2.2 Analisis Permasalahan
Analisis permasalahan Kearifan Budaya Daerah Mendukung Ketahanan Budaya Nasional dapat di tinjau dari berbagai hal misalnya dari teori SWOT (Strength , Weakness, Opportunity, Threat)
2.2.1 Kekuatan (Strength)
• Bhineka Tunggal Ika
Arti Bhinneka Tunggal Ika adalah berbeda-beda tetapi satu jua yang berasal dari buku atau kitab sutasoma karangan Mpu Tantular / Empu Tantular. Secara mendalam Bhineka Tunggal Ika memiliki makna walaupun di Indonesia terdapat banyak suku, agama, ras, kesenian, adat, bahasa, dan lain sebagainya namun tetap satu kesatuan yang sebangsa dan setanah air. Dipersatukan dengan bendera, lagu kebangsaan, mata uang, bahasa dan lain-lain yang sama.
Kata-kata Bhinneka Tunggal Ika juga terdapat pada lambang negara Republik Indonesia yaitu Burung Garuda Pancasila. Di kaki Burung Garuda Pancasila mencengkram sebuah pita yang bertuliskan Bhinneka Tunggal Ika. Kata-kata tersebut dapat pula diartikan : Berbeda-beda tetapi tetap satu jua.
2.2.2 Kelemahan (Weakness)
• Kurang Sadar Terhadap Pelestarian Budaya Daerah
Masyarakat kita cendrung terlalu sibuk dengan kepentingan masing-masing bahkan lebih ingin merasa unggul dibandingkan orang di sekitarnya jangakan sadar dengan budaya daerah, sadar bahwa ada orang lain yang jauh kurang beruntung saja tidak pernah. Itulah sebagian kecil kelemahan masyarakat kita terhadap ketahan budaya nasional.
2.2.3 Peluang (Opportunity)
• Keunikan Budaya Menghasilkan Devisa Bagi Negara
Indonesia Negara yang kaya akan kultur budaya dan bisa kita manfaatkan untuk promosi kedunia luar misalnya Upacara Ngaben di Bali adalah upacara penyucian atma (roh) fase pertama sebagai kewajiban suci umat Hindu Bali terhadap leluhurnya dengan melakukan prosesi pembakaran jenazah.
Seperti yg tulis di artikel ttg pitra yadnya, badan manusia terdiri dari badan kasar, badan halus dan karma. Badan kasar manusia dibentuk dari 5 unsur yg disebut Panca Maha Bhuta yaitu pertiwi (zat padat), apah (zat cair), teja (zat panas) bayu (angin) dan akasa (ruang hampa). Kelima unsur ini menyatu membentuk fisik manusia dan digerakan oleh atma (roh). Ketika manusia meninggal yg mati adalah badan kasar saja, atma-nya tidak. Jadi ngaben adalah proses penyucian atma/roh saat meninggalkan badan kasar.

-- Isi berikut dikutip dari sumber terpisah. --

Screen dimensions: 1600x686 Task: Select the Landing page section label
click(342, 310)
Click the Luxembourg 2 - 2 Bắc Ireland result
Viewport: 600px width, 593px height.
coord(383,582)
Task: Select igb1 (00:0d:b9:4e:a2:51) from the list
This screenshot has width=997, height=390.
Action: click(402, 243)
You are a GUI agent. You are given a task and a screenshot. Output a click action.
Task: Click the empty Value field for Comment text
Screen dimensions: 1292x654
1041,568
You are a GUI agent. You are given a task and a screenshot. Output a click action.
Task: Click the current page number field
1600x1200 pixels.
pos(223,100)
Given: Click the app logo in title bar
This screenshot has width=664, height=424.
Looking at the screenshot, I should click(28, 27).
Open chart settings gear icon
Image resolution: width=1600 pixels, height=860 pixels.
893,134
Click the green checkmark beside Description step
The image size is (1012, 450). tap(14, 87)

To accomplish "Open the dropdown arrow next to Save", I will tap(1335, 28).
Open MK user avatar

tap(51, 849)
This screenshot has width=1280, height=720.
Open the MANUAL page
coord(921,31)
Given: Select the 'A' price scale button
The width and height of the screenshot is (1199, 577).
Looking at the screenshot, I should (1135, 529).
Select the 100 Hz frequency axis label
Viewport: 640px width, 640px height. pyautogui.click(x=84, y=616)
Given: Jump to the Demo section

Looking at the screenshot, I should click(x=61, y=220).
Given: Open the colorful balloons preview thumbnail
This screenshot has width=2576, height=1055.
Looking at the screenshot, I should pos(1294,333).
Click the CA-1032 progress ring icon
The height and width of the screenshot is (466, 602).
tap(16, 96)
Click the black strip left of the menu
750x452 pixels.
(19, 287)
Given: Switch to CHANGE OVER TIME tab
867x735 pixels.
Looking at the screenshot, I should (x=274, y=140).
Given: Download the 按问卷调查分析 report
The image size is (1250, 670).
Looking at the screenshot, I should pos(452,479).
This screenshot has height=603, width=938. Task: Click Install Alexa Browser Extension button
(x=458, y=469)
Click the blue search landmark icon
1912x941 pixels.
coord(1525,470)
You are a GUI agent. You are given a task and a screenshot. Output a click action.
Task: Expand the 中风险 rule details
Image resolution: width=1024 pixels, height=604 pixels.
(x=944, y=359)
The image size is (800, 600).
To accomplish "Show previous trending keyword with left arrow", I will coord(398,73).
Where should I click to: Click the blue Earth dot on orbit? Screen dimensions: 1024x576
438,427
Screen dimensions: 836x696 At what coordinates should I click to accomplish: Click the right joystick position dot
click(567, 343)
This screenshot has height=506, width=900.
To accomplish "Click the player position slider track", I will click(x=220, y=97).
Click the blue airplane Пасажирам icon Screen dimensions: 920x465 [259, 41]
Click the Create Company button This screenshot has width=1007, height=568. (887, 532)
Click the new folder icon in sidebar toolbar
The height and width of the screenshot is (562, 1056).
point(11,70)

Dari satu contoh keunikan budaya yang kita miliki dapat menarik wisatawan asing untuk datang kenegara kita dan menambahkan devisa bagi Negara.
2.2.4 Tantangan (Threat)
- Pengaruh Teknologi
Sekarang tidak heran jika anak kecil tidak hafal dengan lagu bintang kecil atau topi saya bundar, karena sudah banyak akses yang didapat dari luar dengan kecanggihan teknologi mereka bisa tau lagu apa yang sedang booming saat ini.
- Musik Tradisional Yang Terlupakan
NKRI adalah sebuah negara yang meliputi ribuan pulau yang terbentang dari Sabang hingga Merauke, dimana dari sekian banyaknya kepulauan beserta masyarakatnya tersebut lahir, tumbuh dan berkembang berbagai budaya daerah. Seni tradisional yang merupakan jati diri, identitas dan media ekspresi dari masyarakat pendukungnya.
Hampir seluruh wilayah NKRI mempunyai seni musik tradisional yang khusus dan khas. Dari keunikan tersebut bisa nampak terlihat dari teknik permainannya, penyajiannya maupun bentuk/organologi instrumen musiknya. Seni tradisonal itu sendiri mempunyai semangat kolektivitas yang tinggi, sehingga dapat dikenali karakter dan ciri khas masyarakat Indonesia, yaitu yang terkenal ramah dan santun.
- Sejarah Peninggalan Nenek Moyang
Candi Borobudur pernah menjadi salah satu dari tujuh keajaiban dunia dimana di dalamnya terdapat Relif kuno yang memiliki kisah disetiap gambarnya. Misalnya kisah Roro Jonggrah yang diaptasi dari relif yang ada pada candi prambanan di daerah istimewa Yogyakarta, jika peninggalan sejarah seperti itu tidak dijaga maka akan rusak bahakan hilang oleh tangan – tangan jail manusia yang tidak bertanggung jawab. Banyak sudah artefak – artefak kuno yang seharusnya menjadi milik Negara dan di musiumkan malah di ambil dengan illegal lalu kemudian di perdagangkan.
2.3 Rekomendasi
a. Teknologi yang semakin canggih dan semakin pesat perkembangannya bisa dimanfaatkan dalam hal promosi kekhasan budaya nasional
b. Kesenian musik tradisional yang hampir terlupakan bisa menjadi kekuatan bagi kita dalam mempertahankan kebudayaan bangsa misalnya musik keroncong, banyak orang asing yang menyukai salah satu jenis kesenian ini terutama Jepang bahkan menjadikan musik keroncong sebagai salah satu kurikulum dalam belajar di salah satu universitasnya.
c. Benda – benda peninggalan sejarah yang sudah hampir punah harus kita jaga bahkan harus medapat hak paten bahwa itu adalah peninggalan budaya bangsa kita.
d. Sadar akan berhaganya budaya daerah semestiny adipupuk sejak dini sehingga keleastarian budaya yang kita miliki tidak tergerus oleh zaman.
BAB III
PENUTUP
3.1 Kesimpulan
Kearifan Budaya Daerah Mendukung Ketahanan Budaya Nasional, dapat diterapkan dari segi apapun baik dari kesenian daerah, adat istiadat setiap suku bangsa, music tradisional dan peninggalan sejarah.
Oleh karena itu kita sebagai warga negara Indonesia dan juga sebagai generasi penerus bangsa harus selalu mencintai dan menjaga kelestarian budaya bangsa agar dapat di nikmati juga di pelajari oleh anak, cucu, maupun orang asing yang ingin mempelajari budaya kita dan bukan untuk mencuri dan mengakui sabagai budaya mereka.
3.2 Saran
Cintailah budaya bangsa untuk meningkatkan harkat dan derajat kita sebagai bangsa yang di anugrahi begitu banyak keanekaragamana budaya dan kesenian yang kita miliki dan juga suatu tidakkan yang bijak dan arif untuk mempertahankan kebudayaan nasional bangsa Indonesia.